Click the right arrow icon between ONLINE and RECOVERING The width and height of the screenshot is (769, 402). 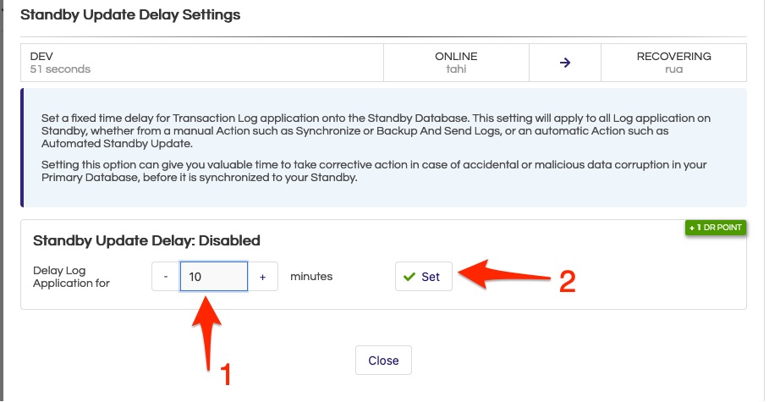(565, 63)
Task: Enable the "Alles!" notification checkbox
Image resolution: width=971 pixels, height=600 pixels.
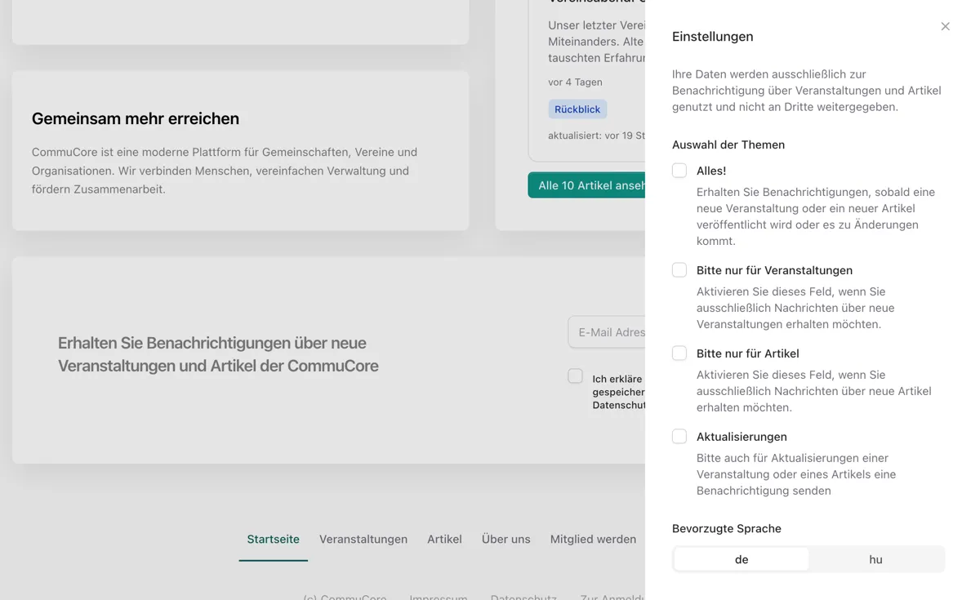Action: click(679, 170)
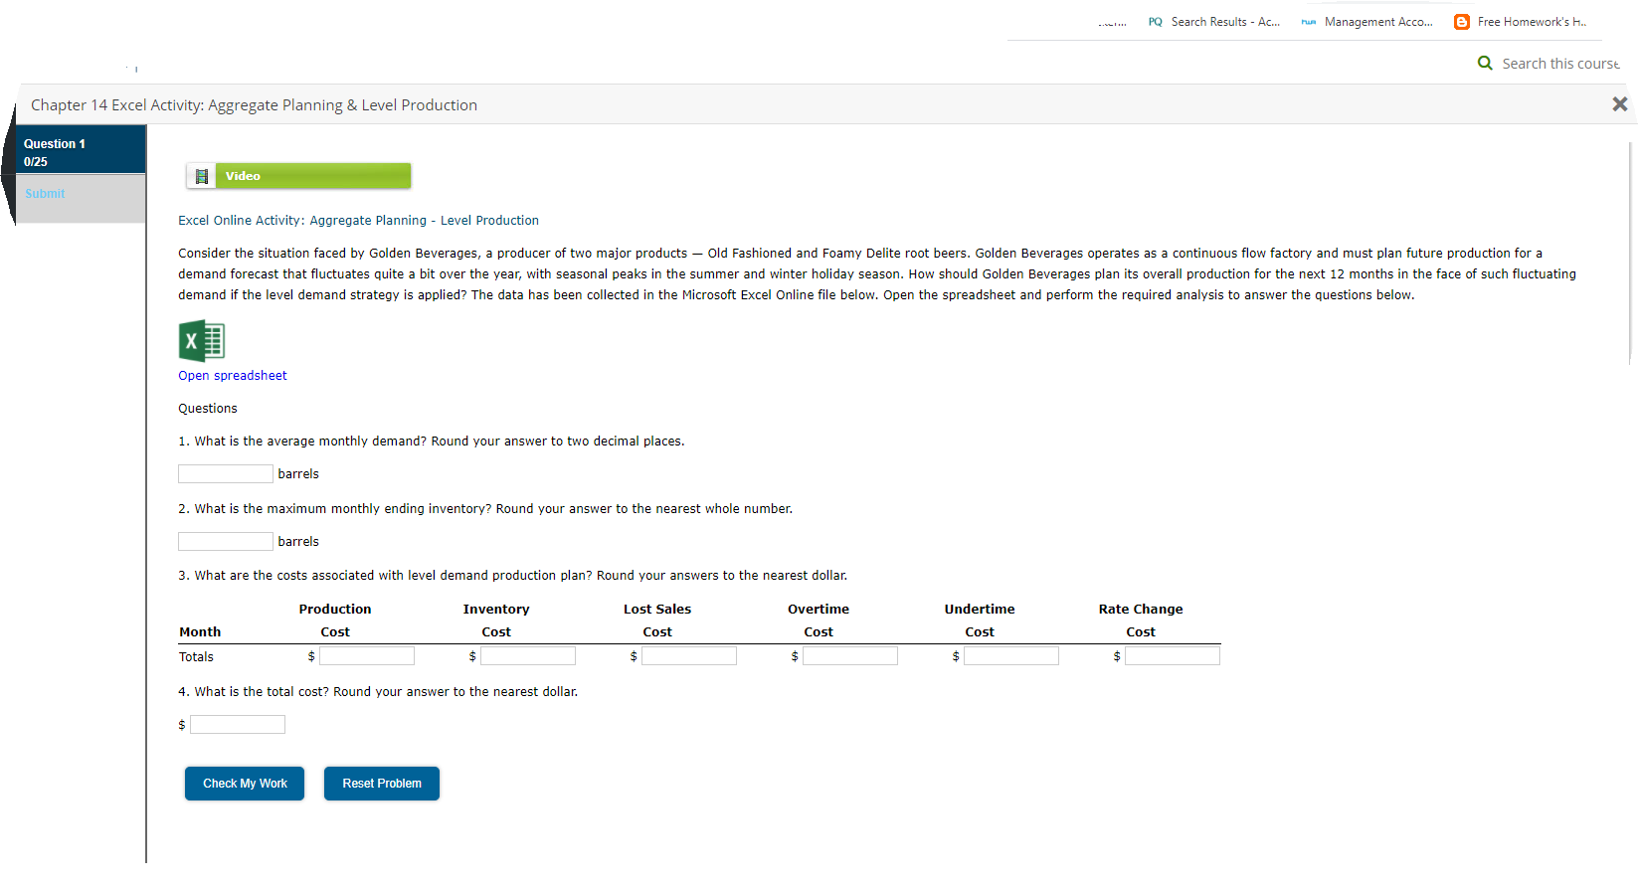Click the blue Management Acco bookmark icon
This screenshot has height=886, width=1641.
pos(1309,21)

---

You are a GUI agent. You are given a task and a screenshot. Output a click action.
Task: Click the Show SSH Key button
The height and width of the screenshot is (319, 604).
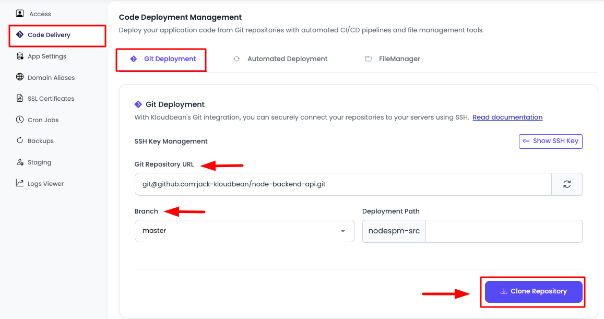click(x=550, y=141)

_AIM OF THE EXERCISE_
Rewrite the material as a numbered list, starting with the line that contains "Task: Enable the" and continuing through the line that contains "pos(1309,21)", skipping blank lines. Leave the pictures out.

_WRITTEN REPLY_
1. Task: Enable the "Alles!" notification checkbox
2. Image resolution: width=971 pixels, height=600 pixels.
3. Action: click(679, 170)
4. Click the blue Management Acco bookmark icon
5. This screenshot has height=886, width=1641.
6. pos(1309,21)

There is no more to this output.